Task brief:
From the entries below, retype only the lines from the one with "estos términos (709, 163)" through the one with "Sitemap (201, 2564)", exactly as written.

Working data:
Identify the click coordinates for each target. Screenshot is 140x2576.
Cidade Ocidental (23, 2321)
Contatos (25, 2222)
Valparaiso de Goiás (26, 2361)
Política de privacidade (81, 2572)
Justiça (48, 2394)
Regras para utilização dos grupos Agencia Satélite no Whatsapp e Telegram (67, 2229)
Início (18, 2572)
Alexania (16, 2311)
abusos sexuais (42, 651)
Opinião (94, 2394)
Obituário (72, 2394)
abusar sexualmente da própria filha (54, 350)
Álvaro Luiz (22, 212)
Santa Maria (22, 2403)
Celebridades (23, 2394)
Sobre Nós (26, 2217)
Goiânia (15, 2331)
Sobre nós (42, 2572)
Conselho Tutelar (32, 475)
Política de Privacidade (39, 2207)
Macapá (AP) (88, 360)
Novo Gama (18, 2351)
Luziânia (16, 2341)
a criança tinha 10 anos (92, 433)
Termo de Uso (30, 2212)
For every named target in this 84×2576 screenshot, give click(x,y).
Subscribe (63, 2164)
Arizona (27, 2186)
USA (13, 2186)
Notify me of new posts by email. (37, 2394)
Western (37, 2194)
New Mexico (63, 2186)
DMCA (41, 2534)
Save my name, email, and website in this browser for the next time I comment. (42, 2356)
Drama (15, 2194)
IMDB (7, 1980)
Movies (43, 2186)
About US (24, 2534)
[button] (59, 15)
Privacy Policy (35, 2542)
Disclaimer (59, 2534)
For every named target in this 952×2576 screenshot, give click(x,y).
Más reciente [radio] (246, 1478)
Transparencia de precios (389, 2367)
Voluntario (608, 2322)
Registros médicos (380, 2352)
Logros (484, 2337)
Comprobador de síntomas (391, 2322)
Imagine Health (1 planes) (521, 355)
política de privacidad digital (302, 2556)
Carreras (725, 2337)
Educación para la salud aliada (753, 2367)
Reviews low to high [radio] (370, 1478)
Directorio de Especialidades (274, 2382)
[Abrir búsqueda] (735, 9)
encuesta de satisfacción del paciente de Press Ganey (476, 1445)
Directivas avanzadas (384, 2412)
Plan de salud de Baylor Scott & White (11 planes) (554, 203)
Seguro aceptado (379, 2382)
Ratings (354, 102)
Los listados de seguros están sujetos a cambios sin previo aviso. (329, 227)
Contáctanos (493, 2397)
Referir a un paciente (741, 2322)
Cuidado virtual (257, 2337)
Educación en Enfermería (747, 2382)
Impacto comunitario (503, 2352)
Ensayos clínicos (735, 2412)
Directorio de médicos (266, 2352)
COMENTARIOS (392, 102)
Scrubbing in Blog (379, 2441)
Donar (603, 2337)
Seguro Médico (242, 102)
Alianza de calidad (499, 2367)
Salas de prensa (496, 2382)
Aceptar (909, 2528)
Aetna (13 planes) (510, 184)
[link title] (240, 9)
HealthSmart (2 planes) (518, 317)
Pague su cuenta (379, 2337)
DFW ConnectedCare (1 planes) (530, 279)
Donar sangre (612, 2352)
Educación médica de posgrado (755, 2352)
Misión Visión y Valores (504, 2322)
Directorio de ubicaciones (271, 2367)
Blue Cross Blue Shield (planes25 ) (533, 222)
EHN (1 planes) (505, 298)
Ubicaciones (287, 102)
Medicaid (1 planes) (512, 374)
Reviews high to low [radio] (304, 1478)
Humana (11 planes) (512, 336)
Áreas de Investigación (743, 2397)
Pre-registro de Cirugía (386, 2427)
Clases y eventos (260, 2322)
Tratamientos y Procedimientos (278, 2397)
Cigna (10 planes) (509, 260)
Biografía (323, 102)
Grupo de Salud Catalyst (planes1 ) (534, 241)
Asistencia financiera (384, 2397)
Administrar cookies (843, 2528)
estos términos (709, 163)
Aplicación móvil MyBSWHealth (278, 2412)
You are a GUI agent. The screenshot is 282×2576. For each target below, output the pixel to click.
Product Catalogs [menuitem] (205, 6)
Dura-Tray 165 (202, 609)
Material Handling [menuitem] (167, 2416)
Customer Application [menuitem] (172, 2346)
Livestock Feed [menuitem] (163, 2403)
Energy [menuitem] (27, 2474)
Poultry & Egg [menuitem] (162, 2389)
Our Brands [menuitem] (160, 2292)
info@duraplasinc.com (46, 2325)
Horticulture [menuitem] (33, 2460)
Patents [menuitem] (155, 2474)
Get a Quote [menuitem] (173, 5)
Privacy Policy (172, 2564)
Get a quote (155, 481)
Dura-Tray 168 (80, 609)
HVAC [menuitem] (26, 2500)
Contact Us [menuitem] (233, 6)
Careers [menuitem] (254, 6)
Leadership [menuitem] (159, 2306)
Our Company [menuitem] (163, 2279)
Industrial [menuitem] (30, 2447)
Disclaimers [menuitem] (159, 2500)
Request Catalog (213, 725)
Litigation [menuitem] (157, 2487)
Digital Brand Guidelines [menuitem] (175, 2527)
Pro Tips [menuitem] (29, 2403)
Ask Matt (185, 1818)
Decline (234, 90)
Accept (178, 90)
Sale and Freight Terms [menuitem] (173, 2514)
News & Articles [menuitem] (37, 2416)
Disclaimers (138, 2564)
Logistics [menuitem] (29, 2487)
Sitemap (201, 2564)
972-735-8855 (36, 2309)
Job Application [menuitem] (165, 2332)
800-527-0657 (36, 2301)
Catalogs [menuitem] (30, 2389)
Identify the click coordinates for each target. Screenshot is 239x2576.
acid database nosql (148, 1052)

Expected answer:
estos términos (709, 163)
Aplicación móvil MyBSWHealth (278, 2412)
You are a GUI agent. The screenshot is 282×2576. For each target below, output the pixel to click.
Product Catalogs [menuitem] (205, 6)
Dura-Tray 165 (202, 609)
Material Handling [menuitem] (167, 2416)
Customer Application [menuitem] (172, 2346)
Livestock Feed [menuitem] (163, 2403)
Energy [menuitem] (27, 2474)
Poultry & Egg [menuitem] (162, 2389)
Our Brands [menuitem] (160, 2292)
info@duraplasinc.com (46, 2325)
Horticulture [menuitem] (33, 2460)
Patents [menuitem] (155, 2474)
Get a Quote [menuitem] (173, 5)
Privacy Policy (172, 2564)
Get a quote (155, 481)
Dura-Tray 168 (80, 609)
HVAC [menuitem] (26, 2500)
Contact Us [menuitem] (233, 6)
Careers [menuitem] (254, 6)
Leadership [menuitem] (159, 2306)
Our Company [menuitem] (163, 2279)
Industrial [menuitem] (30, 2447)
Disclaimers [menuitem] (159, 2500)
Request Catalog (213, 725)
Litigation [menuitem] (157, 2487)
Digital Brand Guidelines [menuitem] (175, 2527)
Pro Tips [menuitem] (29, 2403)
Ask Matt (185, 1818)
Decline (234, 90)
Accept (178, 90)
Sale and Freight Terms [menuitem] (173, 2514)
News & Articles [menuitem] (37, 2416)
Disclaimers (138, 2564)
Logistics [menuitem] (29, 2487)
Sitemap (201, 2564)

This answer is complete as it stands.